Customize handler functions
Args:
original_func: original function object
this: calling object (for method calling)
*args: position parameter
**kwargs: keyword arguments
Returns:
Handling result
"""
# Custom handling logic
pass
[!NOTE]
If the custom handler function fails to be imported, the system automatically rolls back to the default timer mode.
Output Description¶
The custom collection function or method can be displayed on the chrome_tracing.json timeline. The following is an example:
Symbol configuration file:
- symbol: vllm.entrypoints.openai.serving_chat:OpenAIServingChat.create_chat_completion
name: OpenAIServingChat.create_chat_completion
domain: Server
- symbol: vllm.entrypoints.openai.serving_chat:EngineCoreProc._process_engine_step
name: EngineCoreProc._process_engine_step
domain: Engine
- symbol: vllm.entrypoints.openai.serving_chat:EngineCoreProc.step
name: EngineCoreProc.step
domain: Engine
The following figure shows the timeline of chrome_tracing.json.
Output File Description¶
After parsing is complete, the deliverables listed in the following table are generated in the output directory.
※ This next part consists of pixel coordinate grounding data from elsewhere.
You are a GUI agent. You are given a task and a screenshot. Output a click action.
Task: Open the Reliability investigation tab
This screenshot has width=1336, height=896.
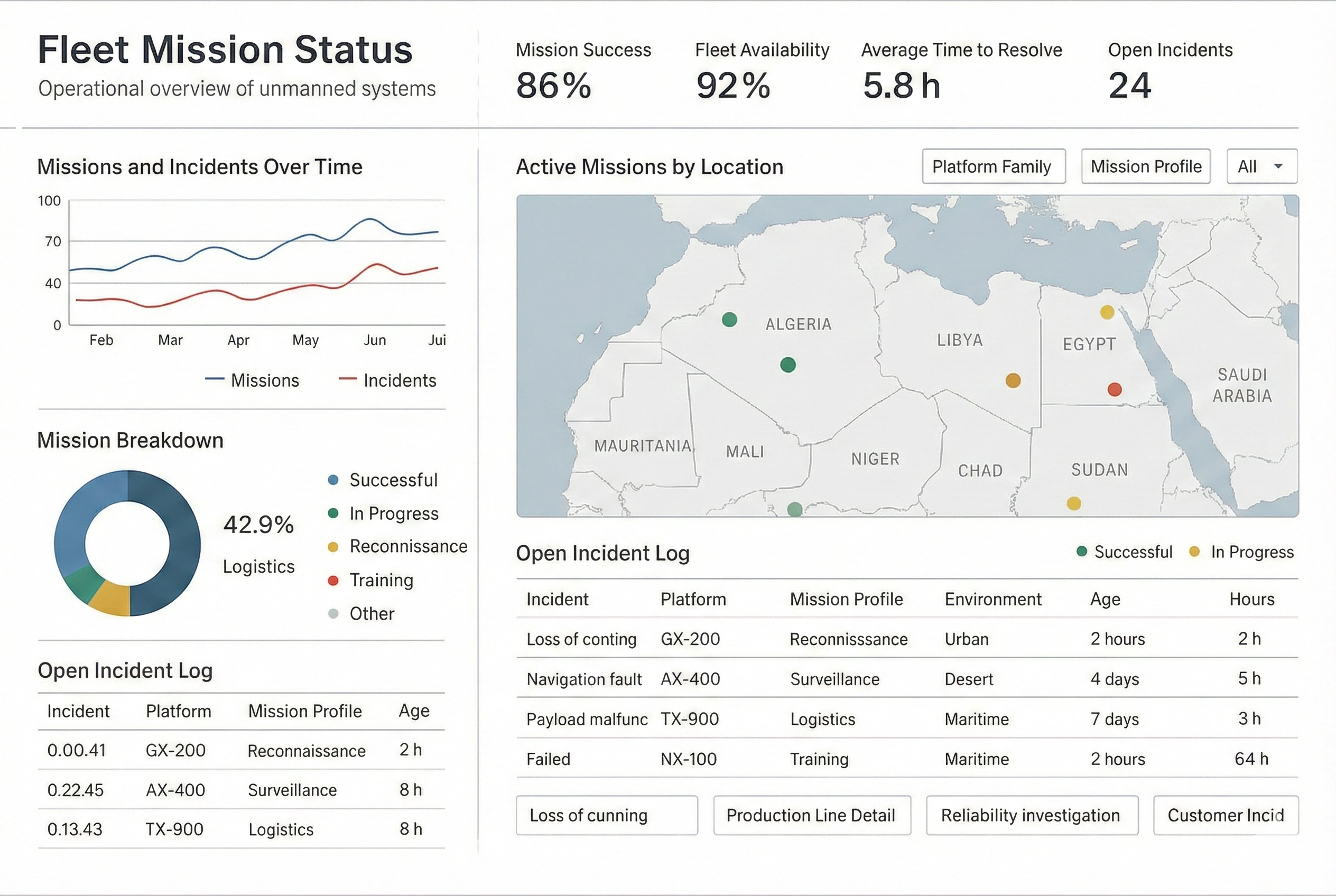[x=1032, y=815]
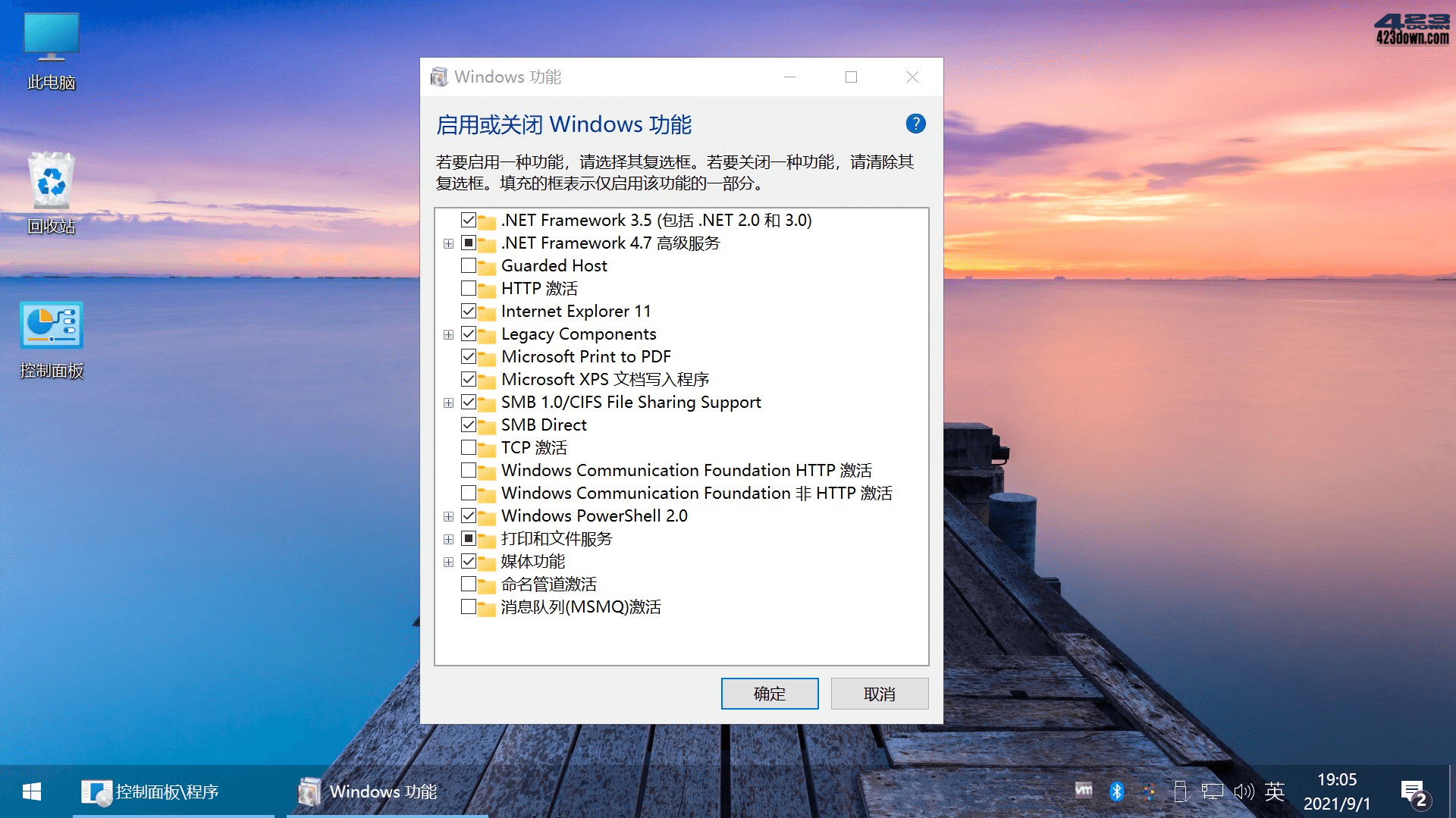Expand SMB 1.0/CIFS File Sharing Support
Image resolution: width=1456 pixels, height=818 pixels.
[x=448, y=402]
| Deliverable | Description |
|---|---|
chrome_tracing.json |
Records trace data of inference service requests. You can use different visualization tools to view the data. For details, see [Data Visualization] (./msserviceprofiler_serving_tuning_instruct.md# Data Visualization). |
profiler.db |
SQLite database file for generating visualized line charts. For details, see [profiler.db] (./msserviceprofiler_serving_tuning_instruct.md#profilerdb). |
request.csv |
Records detailed data of inference requests in a serving scenario. For details, see [request.csv] (./msserviceprofiler_serving_tuning_instruct.md#requestcsv). |
request_summary.csv |
Overall request statistics |
forward.csv |
Records detailed data of the forward execution process of an inference model in a serving scenario. For details, see forward.csv. |
kvcache.csv |
Records memory usage during inference. For details, see [kvcache.csv] (./msserviceprofiler_serving_tuning_instruct.md#kvcachecsv). |
batch.csv |
Records detailed data of inference batches in a serving scenario. For details, see [batch.csv] (./msserviceprofiler_serving_tuning_instruct.md#batchcsv). |
spec_decode.csv |
Records detailed data for each request in a speculative inference scenario. For details, see spec_decode.csv. |
batch_summary.csv |
Overall statistics metrics of batch scheduling |
service_summary.csv |
Overall statistics metrics in the service dimension |
span_info/ |
Includes key span information such as forward.csv and batchFrameworkProcessing.csv. For details, see span_info Directory Description. |
[!NOTE]
The output file is closely related to the collection of the domain field. For details, see [Mapping between domain fields and the parsing results] (./msserviceprofiler_serving_tuning_instruct.md# parsing result).
Appendix¶
vLLM versions and supported frameworks¶
| CANN | vLLM-ascend V0 | vLLM-ascend V1 |
|---|---|---|
| 8.3.RC1 | / | v0.11.0.RC3 |
| 8.3.RC1 | / | v0.11.0.RC2 |
| 8.3.RC1 | / | v0.11.0.RC1 |
| 8.2.RC1 | / | v0.11.0.RC0 |
| 8.2.RC1 | / | v0.10.2.RC1 |
| 8.2.RC1 | / | v0.10.1.RC1 |
| 8.2.RC1 | / | v0.10.0.RC1 |
| 8.2.RC1 | / | v0.9.2.RC1 |
| 8.2.RC1 | v0.9.1 | v0.9.1 |
| 8.1.RC1 | v0.8.5.RC1 | / |
| 8.1.RC1 | v0.8.4 | / |
| 8.0.RC3 | v0.6.3 | / |
Profiling Configuration Usage Guide¶
For details about the profiling configuration, see the instructions for creating configuration files and the clarifications [Data Collection] (./msserviceprofiler_serving_tuning_instruct.md# Data Collection).
- When
acl_task_timeis set to1, vLLM Service Profiler does not support the configuration of theVLLM_TORCH_PROFILER_DIRenvironment variable of the native vLLM Torch Profiler for profile data collection.- When configuring the Torch Profiler, set
enableto0(disabling profiling) first. After the vLLM-ascend inference service framework starts, setenableto1(enabling profiling). To avoid collecting too much profile data, you can disable profiling after the corresponding data is collected. If the initial value ofenableis1, a large amount of framework data is collected, which can easily generate trace files of several gigabytes.